> _Task statement_: Search the records for the string "options" and copy every line where it turns up.

> _Exercise material_:

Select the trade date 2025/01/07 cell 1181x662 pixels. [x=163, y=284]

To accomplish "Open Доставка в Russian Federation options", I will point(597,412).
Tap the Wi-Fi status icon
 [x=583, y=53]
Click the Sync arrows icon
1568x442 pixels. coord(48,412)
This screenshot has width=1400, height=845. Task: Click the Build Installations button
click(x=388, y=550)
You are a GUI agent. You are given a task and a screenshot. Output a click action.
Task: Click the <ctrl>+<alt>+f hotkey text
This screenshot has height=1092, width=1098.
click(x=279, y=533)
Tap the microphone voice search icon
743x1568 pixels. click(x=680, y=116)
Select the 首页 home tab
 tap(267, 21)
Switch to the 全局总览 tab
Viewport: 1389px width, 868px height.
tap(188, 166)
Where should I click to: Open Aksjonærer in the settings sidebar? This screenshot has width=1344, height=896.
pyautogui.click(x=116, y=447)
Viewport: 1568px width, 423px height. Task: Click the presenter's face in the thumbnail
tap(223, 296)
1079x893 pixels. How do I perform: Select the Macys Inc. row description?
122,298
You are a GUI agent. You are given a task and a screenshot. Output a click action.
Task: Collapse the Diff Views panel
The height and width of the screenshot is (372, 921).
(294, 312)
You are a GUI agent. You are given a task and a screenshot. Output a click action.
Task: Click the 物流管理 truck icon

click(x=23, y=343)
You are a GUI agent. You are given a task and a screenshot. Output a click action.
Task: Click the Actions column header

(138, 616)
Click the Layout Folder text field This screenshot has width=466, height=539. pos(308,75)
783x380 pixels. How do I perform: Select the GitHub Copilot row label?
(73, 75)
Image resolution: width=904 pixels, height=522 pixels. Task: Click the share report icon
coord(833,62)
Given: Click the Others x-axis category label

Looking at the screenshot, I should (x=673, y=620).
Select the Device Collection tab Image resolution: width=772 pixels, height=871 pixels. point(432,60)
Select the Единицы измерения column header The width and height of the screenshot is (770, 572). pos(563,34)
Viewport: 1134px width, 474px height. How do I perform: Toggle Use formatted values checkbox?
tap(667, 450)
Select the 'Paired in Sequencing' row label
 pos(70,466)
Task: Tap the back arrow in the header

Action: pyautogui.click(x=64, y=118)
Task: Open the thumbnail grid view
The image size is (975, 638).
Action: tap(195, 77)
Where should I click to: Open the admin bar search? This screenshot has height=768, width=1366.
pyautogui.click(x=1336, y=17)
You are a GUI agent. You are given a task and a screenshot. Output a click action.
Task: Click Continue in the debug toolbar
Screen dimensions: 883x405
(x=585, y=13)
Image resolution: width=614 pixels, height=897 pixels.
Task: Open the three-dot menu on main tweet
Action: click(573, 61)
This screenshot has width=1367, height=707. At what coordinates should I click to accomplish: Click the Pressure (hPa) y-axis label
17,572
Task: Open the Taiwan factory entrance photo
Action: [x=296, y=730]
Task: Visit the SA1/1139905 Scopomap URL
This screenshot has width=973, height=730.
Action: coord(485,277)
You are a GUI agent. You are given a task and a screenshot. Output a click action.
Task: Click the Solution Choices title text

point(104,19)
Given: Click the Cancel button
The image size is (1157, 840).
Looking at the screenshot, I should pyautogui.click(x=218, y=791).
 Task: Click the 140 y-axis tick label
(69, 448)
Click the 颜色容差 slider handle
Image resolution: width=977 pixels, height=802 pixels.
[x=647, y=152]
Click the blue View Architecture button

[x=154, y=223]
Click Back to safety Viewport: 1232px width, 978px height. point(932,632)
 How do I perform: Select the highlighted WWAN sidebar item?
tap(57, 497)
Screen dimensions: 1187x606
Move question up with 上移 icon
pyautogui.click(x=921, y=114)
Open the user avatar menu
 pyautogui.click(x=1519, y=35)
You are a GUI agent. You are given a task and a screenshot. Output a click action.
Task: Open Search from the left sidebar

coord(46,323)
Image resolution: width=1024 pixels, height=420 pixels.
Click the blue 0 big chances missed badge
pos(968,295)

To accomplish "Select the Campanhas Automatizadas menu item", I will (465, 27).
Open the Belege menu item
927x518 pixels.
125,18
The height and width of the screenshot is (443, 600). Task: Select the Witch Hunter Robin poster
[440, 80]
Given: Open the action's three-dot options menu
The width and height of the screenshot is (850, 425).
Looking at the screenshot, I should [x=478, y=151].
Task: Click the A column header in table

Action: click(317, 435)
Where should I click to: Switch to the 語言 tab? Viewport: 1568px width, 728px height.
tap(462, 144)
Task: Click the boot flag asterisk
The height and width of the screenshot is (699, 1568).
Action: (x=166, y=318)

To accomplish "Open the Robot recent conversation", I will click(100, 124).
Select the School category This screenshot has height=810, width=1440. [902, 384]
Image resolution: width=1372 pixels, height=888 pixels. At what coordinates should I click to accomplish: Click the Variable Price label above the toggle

> _Expected output_:
To accomplish "Open Доставка в Russian Federation options", I will point(597,412).
Given: Open the action's three-dot options menu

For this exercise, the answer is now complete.